Macro : la politique énergétique peu judicieuse de l’UE
« La crise énergétique de l’UE couve depuis des années. L’année 2021 s’est terminée par un mois de prix record. En Europe, le gaz naturel est désormais plus cher que le pétrole. Au lieu de voir la COP26 déboucher sur une réduction progressive du charbon, la triste réalité de la transition verte dans l’UE est le développement du charbon (voir nos perspectives Q4 pour une analyse détaillée de la transformation verte de l’UE). »
Un échec politique
Au cours des dernières années, l’UE a activement encouragé les énergies renouvelables intermittentes, qui ne sont pas en mesure de fournir une source d’énergie constante, tout en poussant à la fermeture des réacteurs nucléaires, l’un des piliers de base à faible teneur en carbone de l’UE. Il s’agit des deux péchés originels de la politique de transition écologique de l’UE, et c’est pourquoi les consommateurs paient aujourd’hui une facture énergétique beaucoup plus élevée. Au lieu de s’affranchir des combustibles fossiles, l’Europe est de plus en plus dépendante des importations de gaz naturel et du maintien de ses centrales au charbon, et est loin d’avoir atteint la décarbonisation.
Un peu d’espoir
« Bien que la situation soit critique, tout n’est pas perdu. Pendant les vacances de Noël, la Commission européenne a publié sa proposition de taxonomie, un système de classification qui établit une liste d’activités économiques écologiquement durables. Le gaz fossile et le nucléaire sont tous deux inclus dans les sources d’électricité verte, sous certaines conditions. C’est bien sûr une sage décision d’inclure le nucléaire. Le Parlement européen et le Conseil ont maintenant quatre mois pour examiner cette proposition et s’y opposer, s’ils le jugent nécessaire.

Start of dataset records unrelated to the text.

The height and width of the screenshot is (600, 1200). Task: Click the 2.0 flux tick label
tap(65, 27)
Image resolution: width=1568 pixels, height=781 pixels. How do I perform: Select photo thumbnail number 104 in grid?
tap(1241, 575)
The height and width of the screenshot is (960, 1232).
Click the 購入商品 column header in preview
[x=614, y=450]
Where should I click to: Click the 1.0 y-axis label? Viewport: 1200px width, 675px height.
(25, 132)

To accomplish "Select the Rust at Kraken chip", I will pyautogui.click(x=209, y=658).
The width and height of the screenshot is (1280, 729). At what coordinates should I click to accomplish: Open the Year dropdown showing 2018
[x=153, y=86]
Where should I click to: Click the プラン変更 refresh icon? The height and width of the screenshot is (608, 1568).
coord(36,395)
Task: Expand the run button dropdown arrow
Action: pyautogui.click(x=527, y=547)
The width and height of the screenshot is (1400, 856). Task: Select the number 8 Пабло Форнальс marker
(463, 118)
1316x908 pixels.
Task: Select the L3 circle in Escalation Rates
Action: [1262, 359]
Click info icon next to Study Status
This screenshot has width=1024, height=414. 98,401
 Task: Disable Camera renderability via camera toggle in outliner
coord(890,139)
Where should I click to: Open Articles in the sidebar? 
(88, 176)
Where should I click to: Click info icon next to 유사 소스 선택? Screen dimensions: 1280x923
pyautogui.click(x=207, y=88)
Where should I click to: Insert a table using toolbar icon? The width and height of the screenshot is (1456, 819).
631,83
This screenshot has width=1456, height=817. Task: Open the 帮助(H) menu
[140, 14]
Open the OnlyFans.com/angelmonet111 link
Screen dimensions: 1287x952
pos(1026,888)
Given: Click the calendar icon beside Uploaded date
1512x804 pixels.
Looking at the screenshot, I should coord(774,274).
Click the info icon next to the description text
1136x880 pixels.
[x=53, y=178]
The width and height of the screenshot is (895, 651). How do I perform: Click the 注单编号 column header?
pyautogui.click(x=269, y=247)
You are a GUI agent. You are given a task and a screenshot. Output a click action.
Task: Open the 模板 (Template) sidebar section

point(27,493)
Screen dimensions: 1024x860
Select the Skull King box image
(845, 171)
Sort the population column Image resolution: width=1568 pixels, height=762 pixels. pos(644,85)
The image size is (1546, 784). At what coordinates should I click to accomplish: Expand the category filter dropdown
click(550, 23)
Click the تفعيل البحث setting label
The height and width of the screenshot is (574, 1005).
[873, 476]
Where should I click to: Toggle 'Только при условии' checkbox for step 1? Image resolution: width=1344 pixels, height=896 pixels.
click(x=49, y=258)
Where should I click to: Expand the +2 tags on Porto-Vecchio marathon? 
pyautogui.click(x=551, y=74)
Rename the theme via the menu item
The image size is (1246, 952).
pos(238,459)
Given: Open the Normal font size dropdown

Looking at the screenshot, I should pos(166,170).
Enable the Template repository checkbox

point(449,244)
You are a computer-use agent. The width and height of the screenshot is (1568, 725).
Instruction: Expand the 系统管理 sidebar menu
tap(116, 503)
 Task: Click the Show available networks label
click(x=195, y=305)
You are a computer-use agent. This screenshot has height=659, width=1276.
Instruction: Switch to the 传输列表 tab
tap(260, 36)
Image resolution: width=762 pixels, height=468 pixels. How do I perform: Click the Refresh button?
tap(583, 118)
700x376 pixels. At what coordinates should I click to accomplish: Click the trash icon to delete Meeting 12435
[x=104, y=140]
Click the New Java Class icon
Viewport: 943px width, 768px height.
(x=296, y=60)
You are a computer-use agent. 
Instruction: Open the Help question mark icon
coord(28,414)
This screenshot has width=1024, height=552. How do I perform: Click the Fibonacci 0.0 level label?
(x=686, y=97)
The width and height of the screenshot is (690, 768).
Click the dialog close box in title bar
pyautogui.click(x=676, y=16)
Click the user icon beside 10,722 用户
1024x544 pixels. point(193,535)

Les pays antinucléaires (Autriche, Allemagne et Pays-Bas) ont protesté contre l’inclusion du nucléaire, mais ils ne disposent pas d’une majorité qualifiée pour la rejeter au Conseil ; il faut pour cela au moins 20 États membres représentant au moins 65 % de la population européenne. Une objection du Parlement est peut-être plus probable puisqu’elle ne requiert qu’une majorité simple. Nous devrions avoir une réponse d’ici juillet ; avec un peu de chance, le nucléaire restera dans la taxonomie », déclare Christopher Dembik, responsable de la recherche macroéconomique chez Saxo Bank.
Revenu fixe : le marché baissier des obligations n’épargnera personne
« La pénurie d’énergie aura de lourdes conséquences sur le marché des obligations, car elle maintiendra les pressions sur les prix, ce qui réduira l’intérêt des instruments à revenu fixe offrant des écarts modérés par rapport à leur indice de référence. Une inflation élevée se traduit par des politiques monétaires plus agressives dans le monde entier, même pour les banques centrales – comme la Banque centrale européenne – qui se sont montrées plus conciliantes que les autres. Par conséquent, les investisseurs éviteront inévitablement de se confronter au risque de hausse des taux cette année, ce qui augmentera la volatilité du marché. Pourtant, à la lumière d’une croissance économique solide, les crédits moins bien notés pourraient s’avérer moins vulnérables que les obligations de premier ordre », déclare Althea Spinozzi, stratège senior en matière de titres à revenu fixe chez Saxo Banque.